ノルウェーの保健省が3月18日に提出した法改正案は、同国のトランスジェンダーの人生を何世代にもわたり変えうる画期的なものである。

この改正案が国会で承認されれば、トランスジェンダーは迅速で簡単、明瞭な手続きにより、自認する性(ジェンダー)が法的に認められる。重要なことはこれにより、人は自分の性を自分で決めることができ、差別的で人権を侵害するさまざまな規定を押し付けてきた悪しきやり方と決別することができることである。

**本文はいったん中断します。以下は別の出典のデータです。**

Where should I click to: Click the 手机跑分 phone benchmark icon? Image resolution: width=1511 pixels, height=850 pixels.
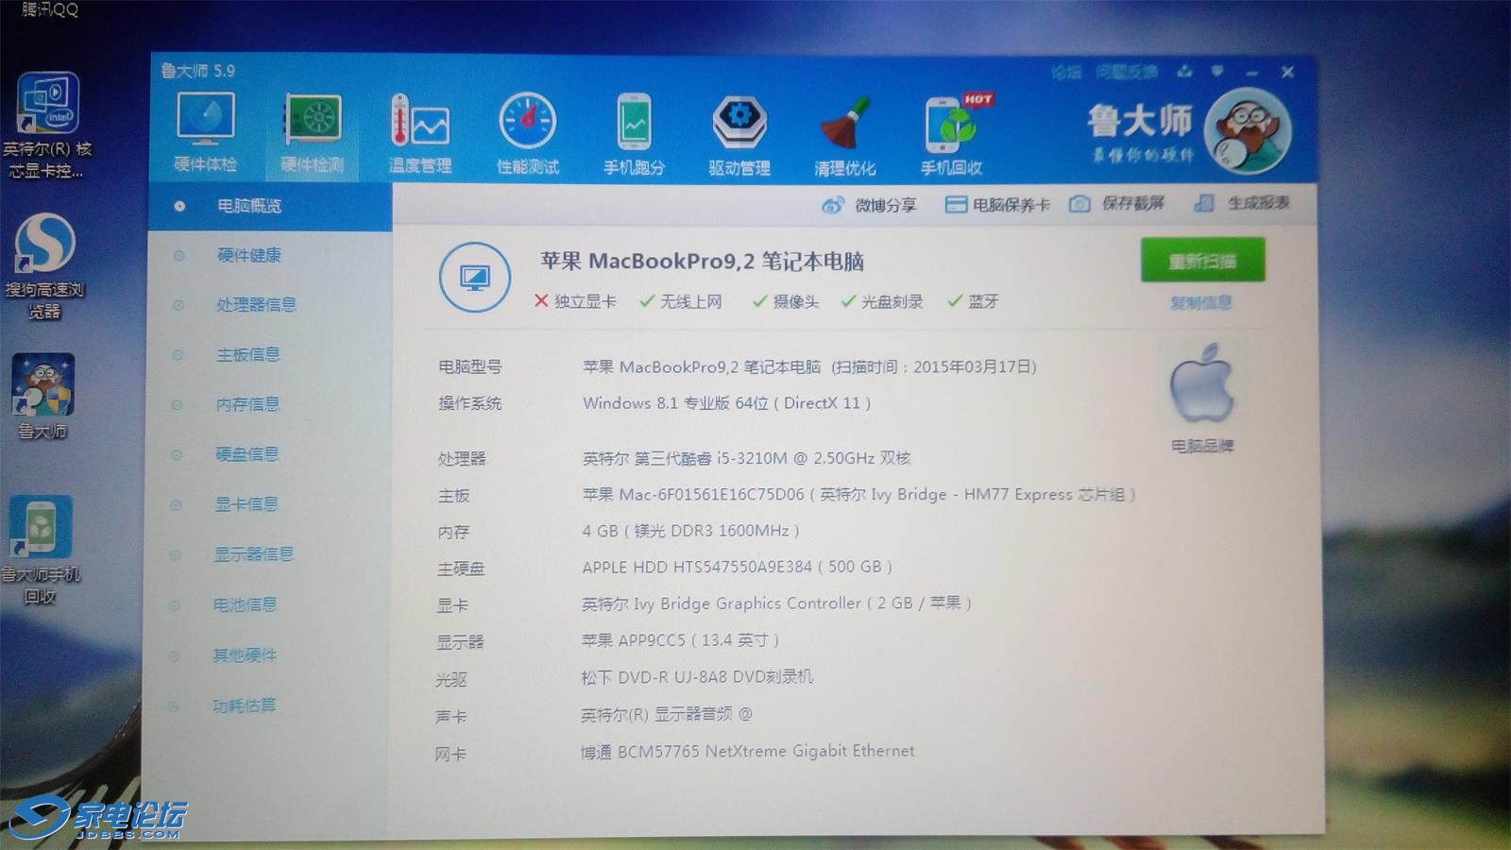[634, 132]
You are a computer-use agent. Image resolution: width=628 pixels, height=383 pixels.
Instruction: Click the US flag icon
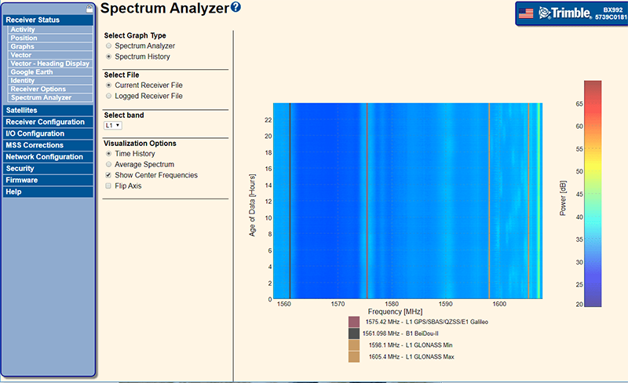coord(527,13)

ノルウェー政府が、トランスジェンダーの人びとの権利について真摯に受け止めているのは喜ばしいことである。国会には、この法案を通し、何十年にもわたる差別的慣習に終止符を打つことを求める。

性(ジェンダー)の変更と未成年者の法的立場

改正案では、自己の性を決定し法的に認められることのできる年齢を18才から16才に引き下げている。6才から16才の子どもは、親の同意のもとにこれができる。親が同意しない場合、第三者が子どもの最善の利益を考慮して決定する。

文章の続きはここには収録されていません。